And 4 nthe error of sum square of individual training sample is:
Complete one time of every calculating, relatively e t with anticipation error e o if, e t < e o , train end condition to meet, training finishes; Otherwise, will e t carry out backpropagation along access path, and adjust one by one weight coefficient and the threshold value of each layer, until e t < e o till; Then, utilize nindividual test samples is tested model, calculates sample mean square error mSE, if having mSE < t r ( t r for a certain fixed threshold), think that trained BP neural network model meets required precision, now records each neuronic weight coefficient and threshold value; Otherwise, again BP neural network model is trained, until it meets required precision.
Above-mentioned photovoltaic network inverter, described anti exciting converter comprises transformer, the first power tube, diode and the second electric capacity, the primary coil of described transformer connects photovoltaic battery panel voltage through the first power tube, its secondary coil is powered to power frequency inverter bridge through diode, the second electric capacity is connected to the direct-flow input end of power frequency inverter bridge, and the grid of the first power tube connects the output of the first driver module.

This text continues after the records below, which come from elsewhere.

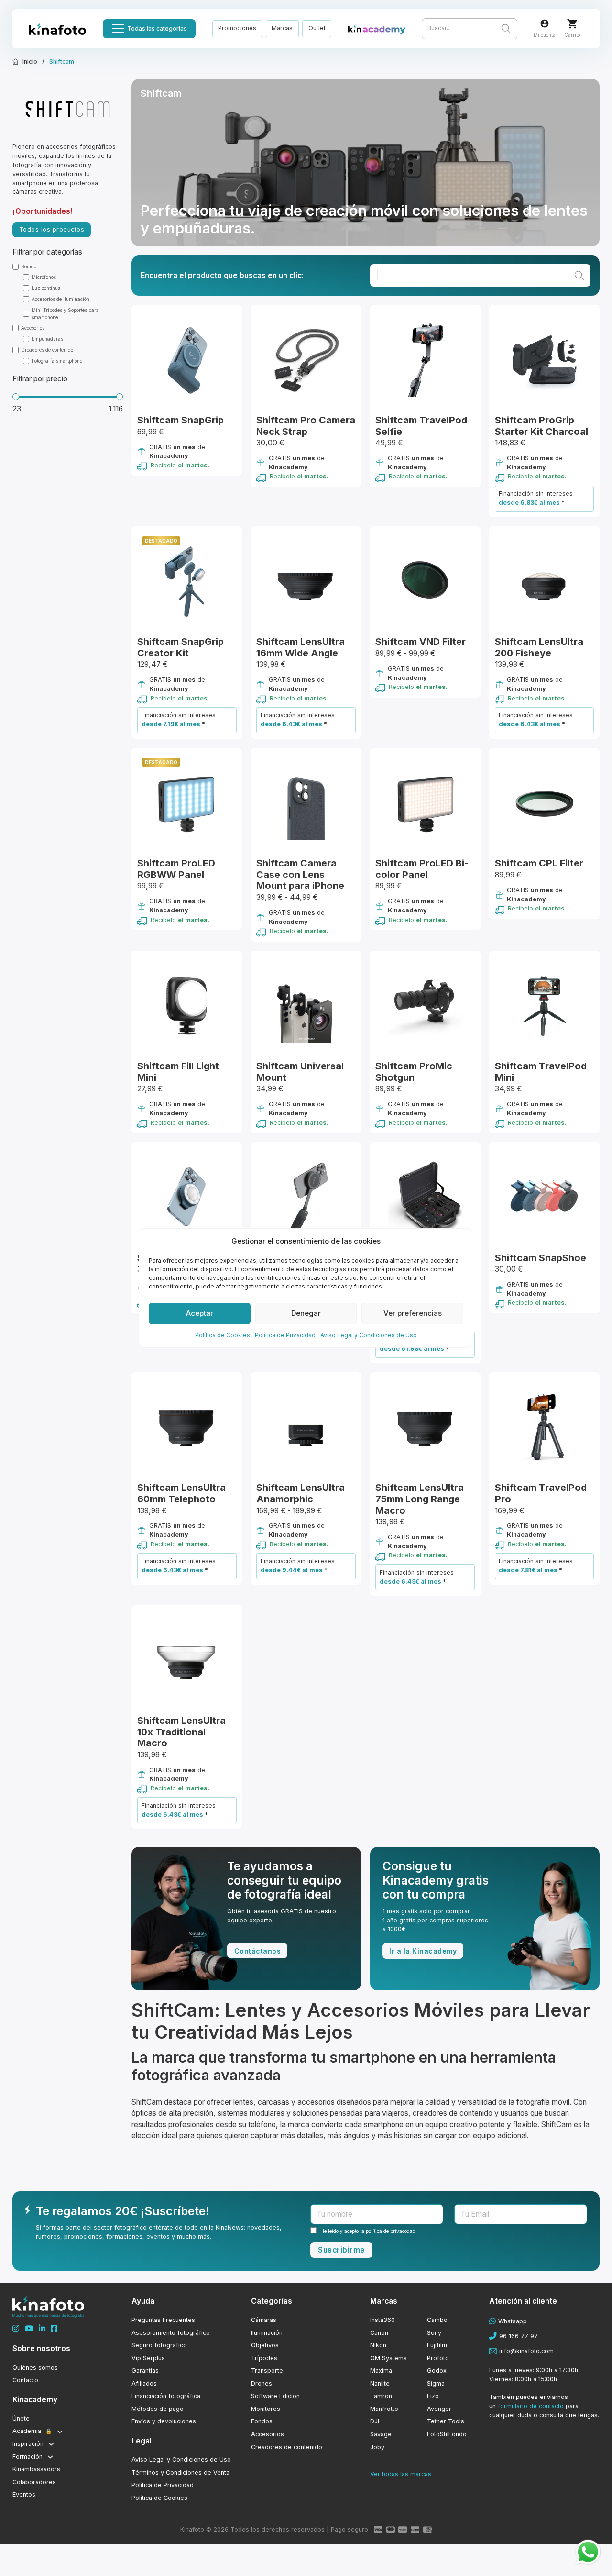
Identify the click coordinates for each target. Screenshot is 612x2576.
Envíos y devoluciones (163, 2421)
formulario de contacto (531, 2405)
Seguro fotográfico (159, 2345)
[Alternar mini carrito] (572, 24)
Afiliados (144, 2383)
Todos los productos (52, 229)
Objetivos (265, 2345)
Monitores (265, 2408)
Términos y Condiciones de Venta (180, 2472)
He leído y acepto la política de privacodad (367, 2231)
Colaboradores (34, 2482)
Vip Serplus (148, 2358)
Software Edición (275, 2395)
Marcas (282, 28)
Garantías (145, 2370)
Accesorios (267, 2434)
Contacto (25, 2380)
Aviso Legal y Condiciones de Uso (368, 1334)
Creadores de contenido (286, 2447)
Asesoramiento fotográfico (170, 2332)
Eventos (23, 2494)
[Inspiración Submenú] (51, 2444)
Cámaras (263, 2319)
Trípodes (264, 2358)
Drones (261, 2383)
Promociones (237, 28)
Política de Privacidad (285, 1334)
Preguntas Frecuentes (163, 2319)
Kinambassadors (36, 2469)
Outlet (317, 28)
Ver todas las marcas (400, 2473)
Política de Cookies (222, 1334)
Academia (32, 2430)
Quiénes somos (35, 2367)
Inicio (29, 61)
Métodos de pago (157, 2408)
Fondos (262, 2421)
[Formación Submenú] (50, 2457)
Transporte (267, 2370)
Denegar (306, 1313)
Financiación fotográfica (165, 2395)
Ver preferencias (412, 1313)
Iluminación (267, 2332)
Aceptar (199, 1313)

Above-mentioned photovoltaic network inverter, described electromagnetic interface filter comprises three inductance and six electric capacity, the head end of two coils of the first inductance connects respectively two ac output ends of power frequency inverter bridge, the two ends that their tail end gets access to grid through the second inductance and the 3rd inductance respectively, the 3rd electric capacity is attempted by the ac output end of power frequency inverter bridge, one end ground connection of the 4th electric capacity and the 5th electric capacity, the other end connects respectively two ac output ends of power frequency inverter bridge, the two ends of the 6th electric capacity connect respectively the tail end of two coils of the first inductance, one end ground connection of the 7th electric capacity and the 8th electric capacity, the two ends that the other end gets access to grid respectively.
Above-mentioned photovoltaic network inverter, described power frequency inverter bridge is the fully controlled bridge being connected into by four power tubes, the grid of four power tubes connects the output of the second driver module.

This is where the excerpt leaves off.